▸ **The task**
What you copy should be the lines from the one with "You are a GUI" through the end of the entries, word for word. Omit the pictures.

▸ **Data to process**
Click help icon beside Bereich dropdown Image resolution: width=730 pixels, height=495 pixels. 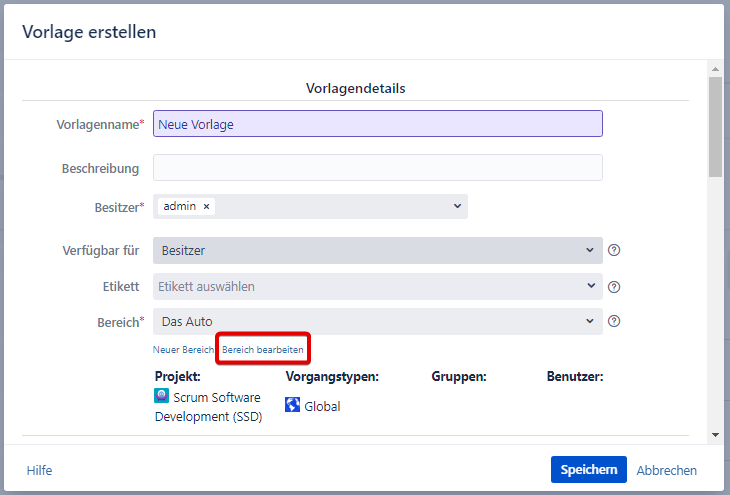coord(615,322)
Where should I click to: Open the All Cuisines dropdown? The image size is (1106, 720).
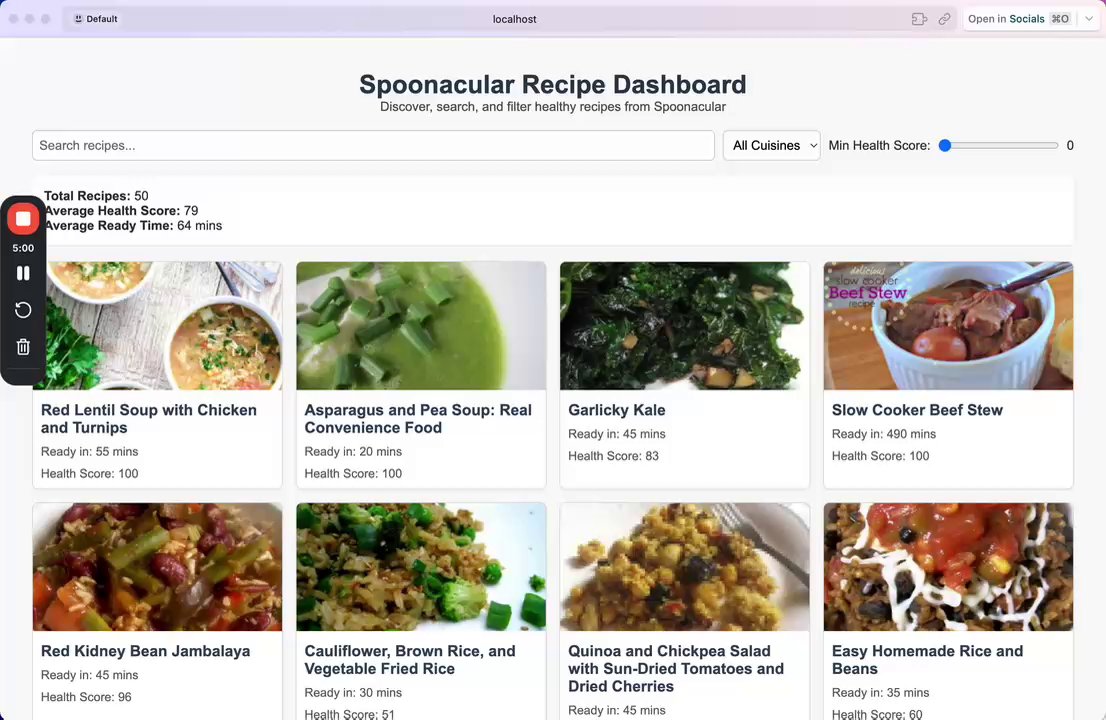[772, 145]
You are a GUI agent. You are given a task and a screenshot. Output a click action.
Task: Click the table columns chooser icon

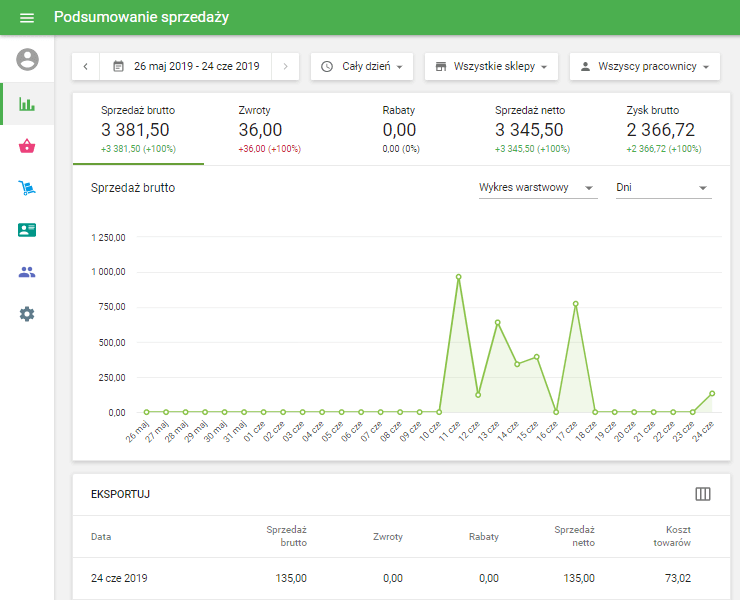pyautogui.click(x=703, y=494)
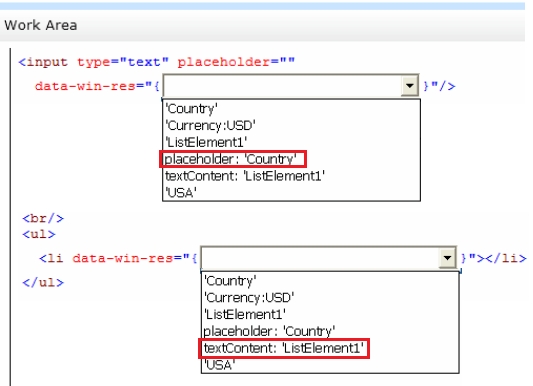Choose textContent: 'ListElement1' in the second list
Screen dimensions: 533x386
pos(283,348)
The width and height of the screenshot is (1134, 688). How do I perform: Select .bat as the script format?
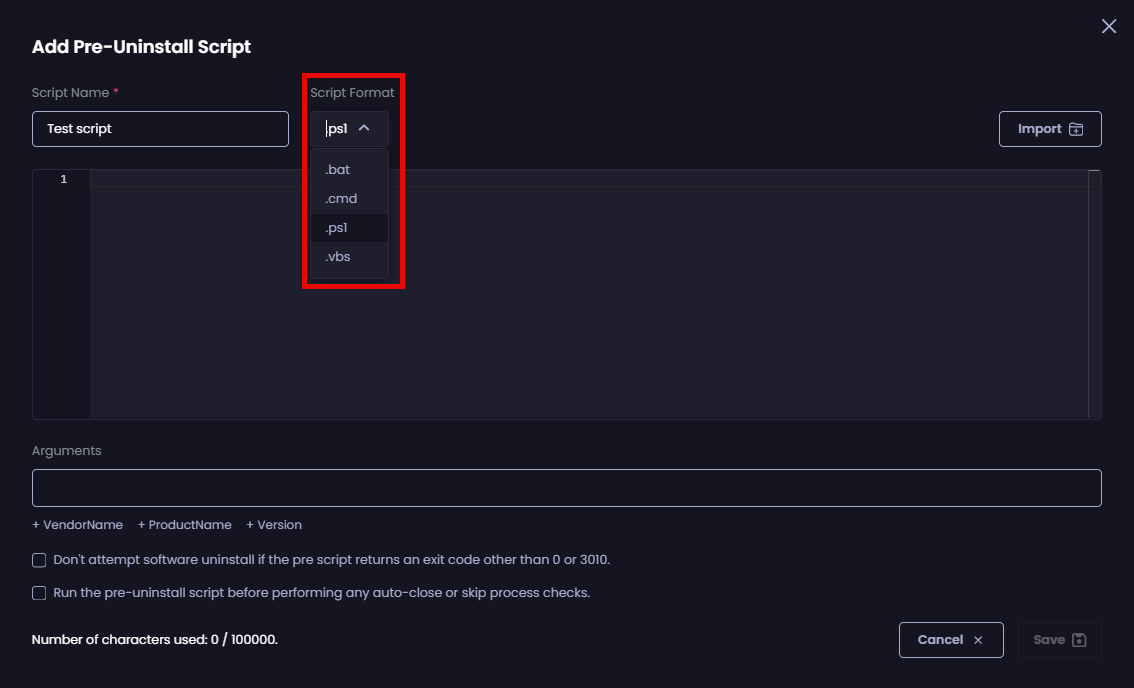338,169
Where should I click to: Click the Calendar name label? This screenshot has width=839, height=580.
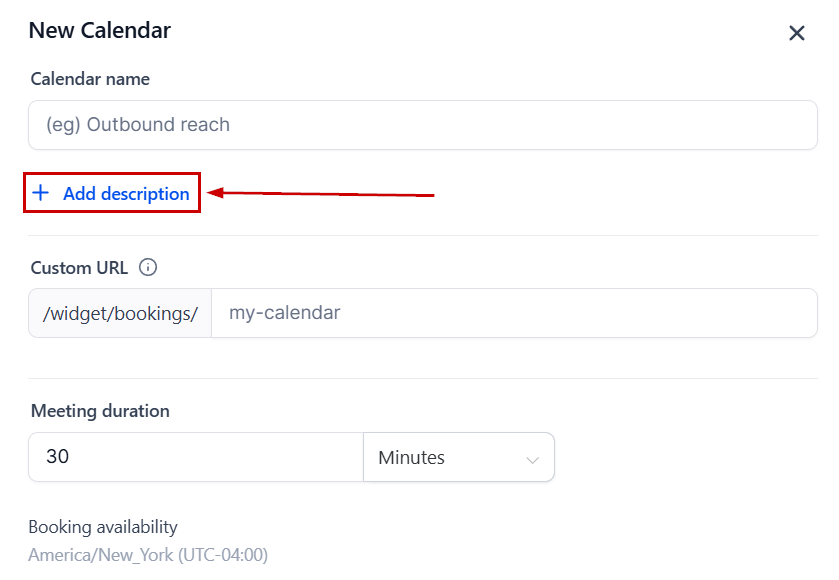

▸ **Solution to this problem**
You are a GUI agent. You are given a task and a screenshot. Output a click action.
Task: Click the table columns chooser icon

pyautogui.click(x=703, y=494)
Choose textContent: 'ListElement1' in the second list
Screen dimensions: 533x386
pos(283,348)
The width and height of the screenshot is (1134, 688). How do I perform: Select .bat as the script format?
338,169
Where should I click to: Click the Calendar name label? This screenshot has width=839, height=580.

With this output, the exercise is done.